[Collection entries]
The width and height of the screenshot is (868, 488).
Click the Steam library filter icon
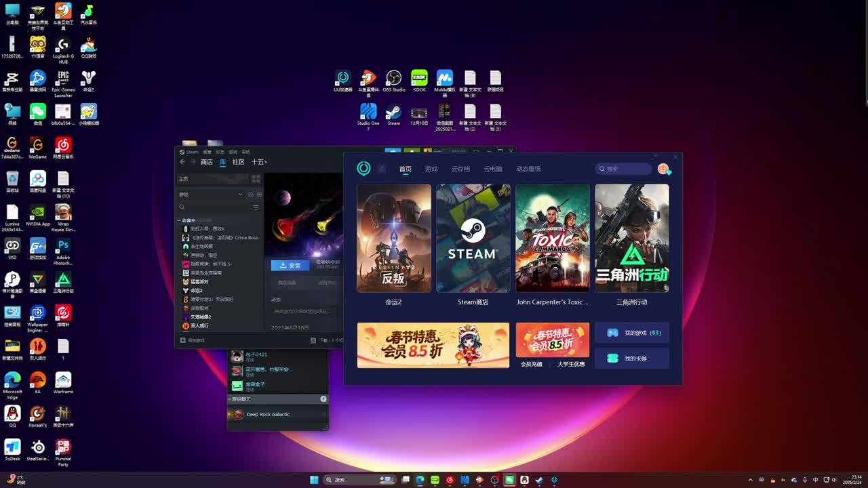(256, 207)
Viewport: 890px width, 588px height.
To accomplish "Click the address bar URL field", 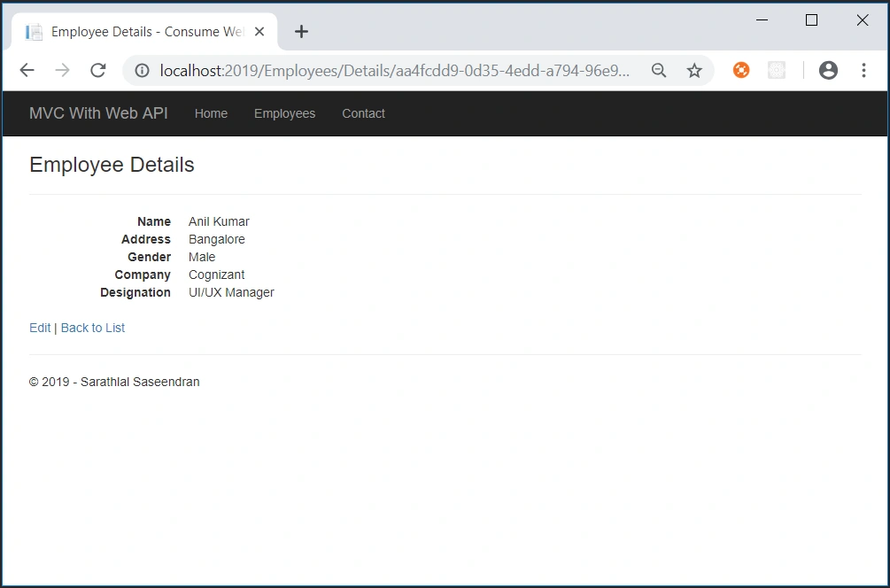I will coord(394,70).
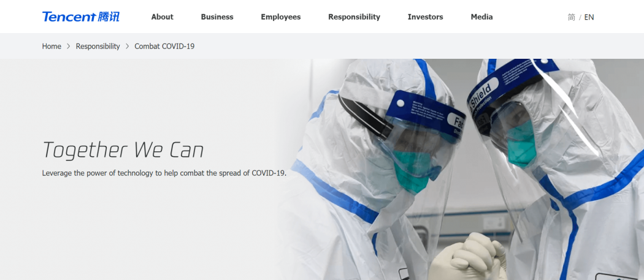This screenshot has height=280, width=644.
Task: Switch language to Simplified Chinese (简)
Action: click(571, 17)
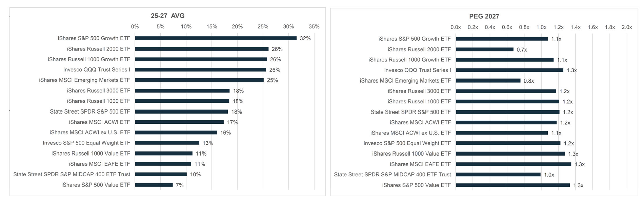644x200 pixels.
Task: Click the iShares MSCI ACWI ex U.S. ETF label in the 25-27 AVG chart
Action: pos(90,133)
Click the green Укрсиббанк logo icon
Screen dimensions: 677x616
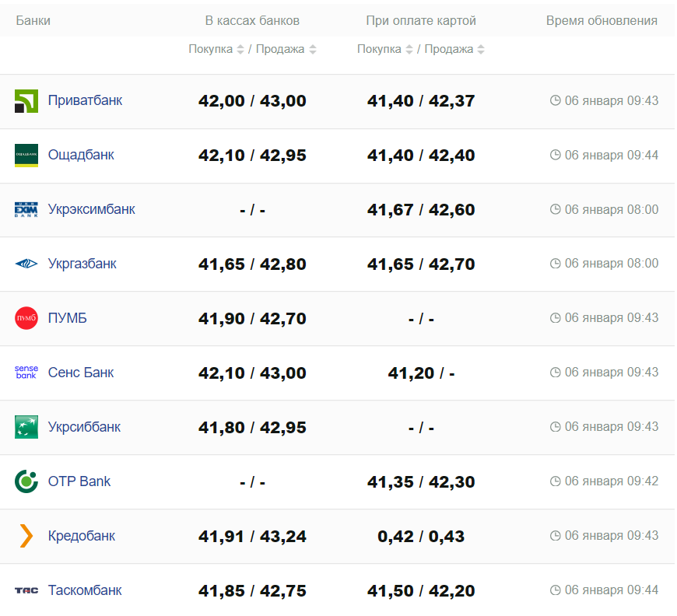coord(26,427)
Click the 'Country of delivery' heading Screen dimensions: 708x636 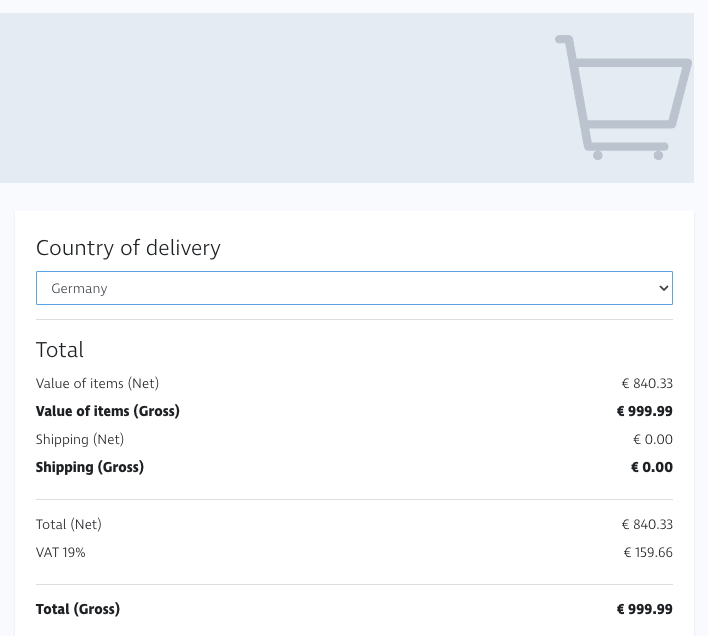[x=128, y=248]
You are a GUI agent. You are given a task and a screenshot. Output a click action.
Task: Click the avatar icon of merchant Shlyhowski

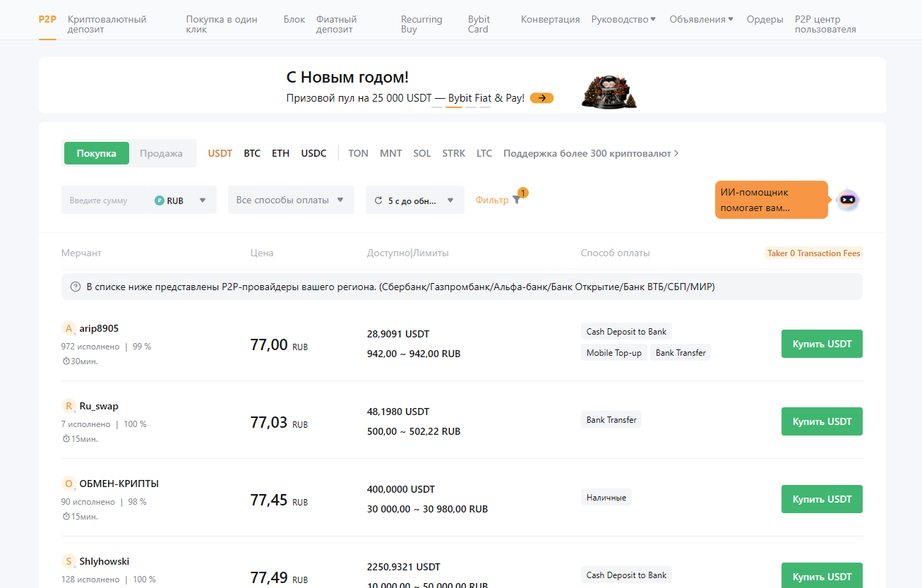click(x=68, y=561)
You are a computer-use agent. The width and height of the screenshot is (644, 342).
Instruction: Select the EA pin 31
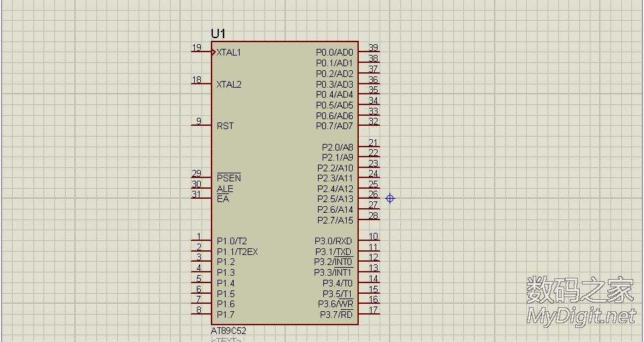click(200, 199)
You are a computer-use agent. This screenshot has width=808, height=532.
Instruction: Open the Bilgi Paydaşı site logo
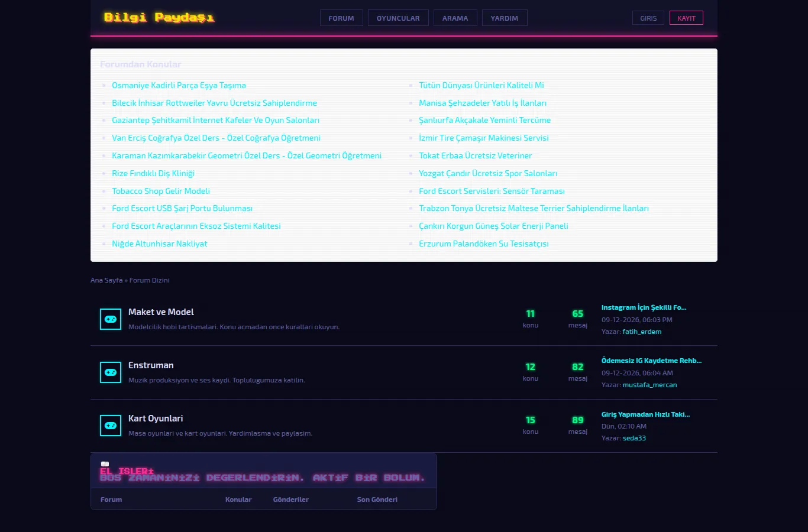tap(159, 18)
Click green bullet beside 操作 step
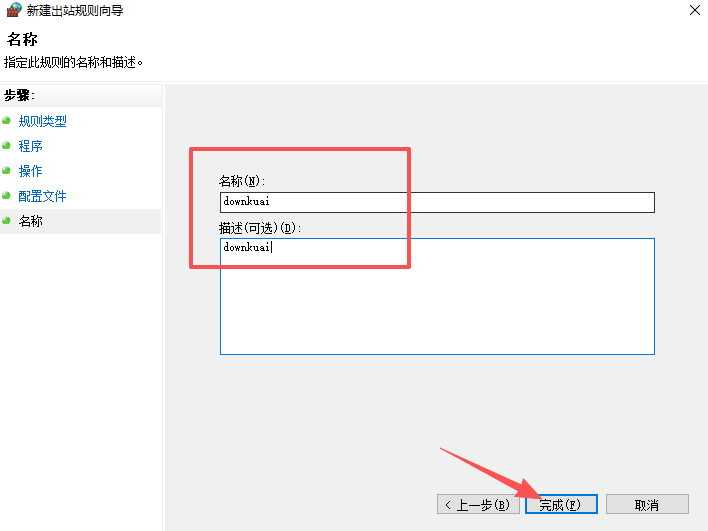Viewport: 708px width, 531px height. pyautogui.click(x=8, y=171)
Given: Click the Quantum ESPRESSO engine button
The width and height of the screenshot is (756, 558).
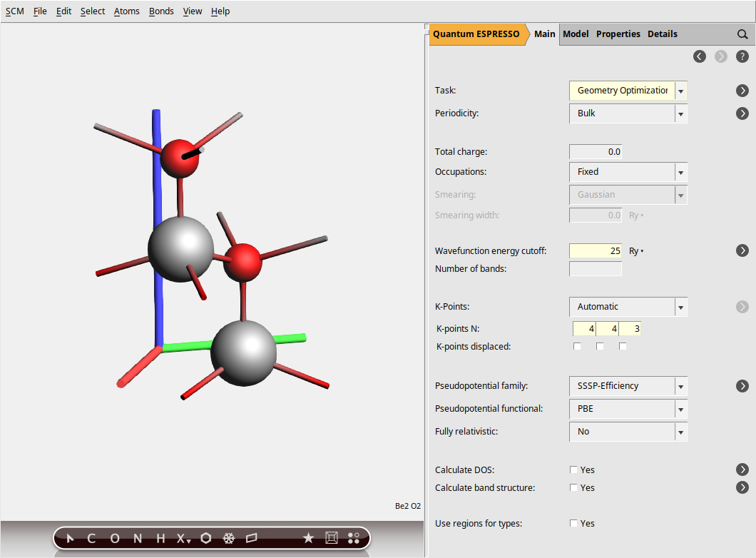Looking at the screenshot, I should pos(476,34).
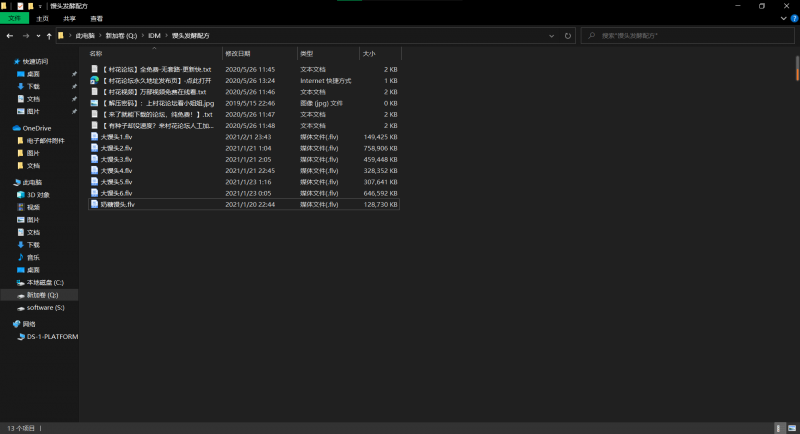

Assignment: What the answer needs is every line from the one containing "Task: Click the avatar" through the final line of the data above, copied exactly, without pictures.

Solved problem:
Task: Click the avatar icon of merchant Shlyhowski

click(x=68, y=561)
You are a computer-use agent. The width and height of the screenshot is (644, 342).
Instruction: Select the EA pin 31
click(200, 199)
You are a computer-use agent. This screenshot has width=808, height=532.
Instruction: Open the Bilgi Paydaşı site logo
tap(159, 18)
Click green bullet beside 操作 step
Viewport: 708px width, 531px height. pyautogui.click(x=8, y=171)
Given: Click the Quantum ESPRESSO engine button
The width and height of the screenshot is (756, 558).
Looking at the screenshot, I should pos(476,34).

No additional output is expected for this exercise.